Exercise brief »
Print the records exactly as they are written.

-----

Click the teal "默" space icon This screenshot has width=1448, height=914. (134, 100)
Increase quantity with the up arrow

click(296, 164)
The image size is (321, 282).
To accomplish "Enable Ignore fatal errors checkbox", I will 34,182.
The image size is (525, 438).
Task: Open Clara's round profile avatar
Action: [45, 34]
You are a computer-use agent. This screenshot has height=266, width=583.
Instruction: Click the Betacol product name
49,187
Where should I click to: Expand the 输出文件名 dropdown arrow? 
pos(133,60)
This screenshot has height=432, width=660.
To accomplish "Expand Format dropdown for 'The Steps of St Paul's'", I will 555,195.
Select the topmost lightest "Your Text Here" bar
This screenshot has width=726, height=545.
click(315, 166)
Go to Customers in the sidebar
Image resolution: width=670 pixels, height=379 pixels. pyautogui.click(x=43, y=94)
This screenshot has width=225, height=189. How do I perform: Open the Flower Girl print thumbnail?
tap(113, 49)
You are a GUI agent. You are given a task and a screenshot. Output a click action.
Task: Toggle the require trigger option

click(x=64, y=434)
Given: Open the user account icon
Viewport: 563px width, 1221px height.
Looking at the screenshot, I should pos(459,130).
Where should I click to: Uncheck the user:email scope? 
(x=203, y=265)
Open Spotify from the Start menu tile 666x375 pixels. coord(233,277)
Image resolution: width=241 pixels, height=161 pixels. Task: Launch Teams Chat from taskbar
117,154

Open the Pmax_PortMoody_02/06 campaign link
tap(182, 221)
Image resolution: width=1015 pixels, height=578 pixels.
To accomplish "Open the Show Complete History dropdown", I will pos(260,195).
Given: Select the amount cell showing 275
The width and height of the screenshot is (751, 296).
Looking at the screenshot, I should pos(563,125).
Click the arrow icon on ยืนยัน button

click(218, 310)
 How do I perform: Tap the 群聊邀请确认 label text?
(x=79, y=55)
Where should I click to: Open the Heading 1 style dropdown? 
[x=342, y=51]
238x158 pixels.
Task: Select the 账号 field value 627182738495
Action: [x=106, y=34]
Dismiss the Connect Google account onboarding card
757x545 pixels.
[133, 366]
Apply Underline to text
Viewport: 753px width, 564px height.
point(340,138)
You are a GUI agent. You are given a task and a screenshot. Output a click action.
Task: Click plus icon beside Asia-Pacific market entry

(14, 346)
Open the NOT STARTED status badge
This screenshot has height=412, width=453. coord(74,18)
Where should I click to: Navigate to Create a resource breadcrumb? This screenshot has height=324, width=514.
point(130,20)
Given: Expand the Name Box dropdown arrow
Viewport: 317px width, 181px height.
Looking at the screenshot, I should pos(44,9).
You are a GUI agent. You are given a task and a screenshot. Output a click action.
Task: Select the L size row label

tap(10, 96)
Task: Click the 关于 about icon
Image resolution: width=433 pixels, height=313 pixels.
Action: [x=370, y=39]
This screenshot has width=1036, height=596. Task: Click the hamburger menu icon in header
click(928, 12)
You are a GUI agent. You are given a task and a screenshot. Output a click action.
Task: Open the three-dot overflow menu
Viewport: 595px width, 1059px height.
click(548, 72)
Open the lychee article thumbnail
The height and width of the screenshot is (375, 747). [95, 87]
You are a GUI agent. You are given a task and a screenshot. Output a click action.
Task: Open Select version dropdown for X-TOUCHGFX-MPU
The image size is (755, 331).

-----

Task response »
Click the teal "默" space icon This screenshot has width=1448, height=914. (134, 100)
Increase quantity with the up arrow

click(296, 164)
The image size is (321, 282).
To accomplish "Enable Ignore fatal errors checkbox", I will 34,182.
The image size is (525, 438).
Task: Open Clara's round profile avatar
Action: [45, 34]
You are a computer-use agent. This screenshot has height=266, width=583.
Instruction: Click the Betacol product name
49,187
Where should I click to: Expand the 输出文件名 dropdown arrow? 
pos(133,60)
This screenshot has height=432, width=660.
To accomplish "Expand Format dropdown for 'The Steps of St Paul's'", I will 555,195.
Select the topmost lightest "Your Text Here" bar
This screenshot has width=726, height=545.
click(315, 166)
Go to Customers in the sidebar
Image resolution: width=670 pixels, height=379 pixels. pyautogui.click(x=43, y=94)
This screenshot has width=225, height=189. How do I perform: Open the Flower Girl print thumbnail?
tap(113, 49)
You are a GUI agent. You are given a task and a screenshot. Output a click action.
Task: Toggle the require trigger option

click(x=64, y=434)
Given: Open the user account icon
Viewport: 563px width, 1221px height.
Looking at the screenshot, I should pos(459,130).
Where should I click to: Uncheck the user:email scope? 
(x=203, y=265)
Open Spotify from the Start menu tile 666x375 pixels. coord(233,277)
Image resolution: width=241 pixels, height=161 pixels. Task: Launch Teams Chat from taskbar
117,154

Open the Pmax_PortMoody_02/06 campaign link
tap(182, 221)
Image resolution: width=1015 pixels, height=578 pixels.
To accomplish "Open the Show Complete History dropdown", I will pos(260,195).
Given: Select the amount cell showing 275
The width and height of the screenshot is (751, 296).
Looking at the screenshot, I should pos(563,125).
Click the arrow icon on ยืนยัน button

click(218, 310)
 How do I perform: Tap the 群聊邀请确认 label text?
(x=79, y=55)
Where should I click to: Open the Heading 1 style dropdown? 
[x=342, y=51]
238x158 pixels.
Task: Select the 账号 field value 627182738495
Action: [x=106, y=34]
Dismiss the Connect Google account onboarding card
757x545 pixels.
[133, 366]
Apply Underline to text
Viewport: 753px width, 564px height.
point(340,138)
You are a GUI agent. You are given a task and a screenshot. Output a click action.
Task: Click plus icon beside Asia-Pacific market entry

(14, 346)
Open the NOT STARTED status badge
This screenshot has height=412, width=453. coord(74,18)
Where should I click to: Navigate to Create a resource breadcrumb? This screenshot has height=324, width=514.
point(130,20)
Given: Expand the Name Box dropdown arrow
Viewport: 317px width, 181px height.
Looking at the screenshot, I should pos(44,9).
You are a GUI agent. You are given a task and a screenshot. Output a click action.
Task: Select the L size row label

tap(10, 96)
Task: Click the 关于 about icon
Image resolution: width=433 pixels, height=313 pixels.
Action: [x=370, y=39]
This screenshot has width=1036, height=596. Task: Click the hamburger menu icon in header
click(928, 12)
You are a GUI agent. You are given a task and a screenshot. Output a click action.
Task: Open the three-dot overflow menu
Viewport: 595px width, 1059px height.
click(548, 72)
Open the lychee article thumbnail
The height and width of the screenshot is (375, 747). [95, 87]
You are a GUI agent. You are given a task and a screenshot. Output a click action.
Task: Open Select version dropdown for X-TOUCHGFX-MPU
The image size is (755, 331).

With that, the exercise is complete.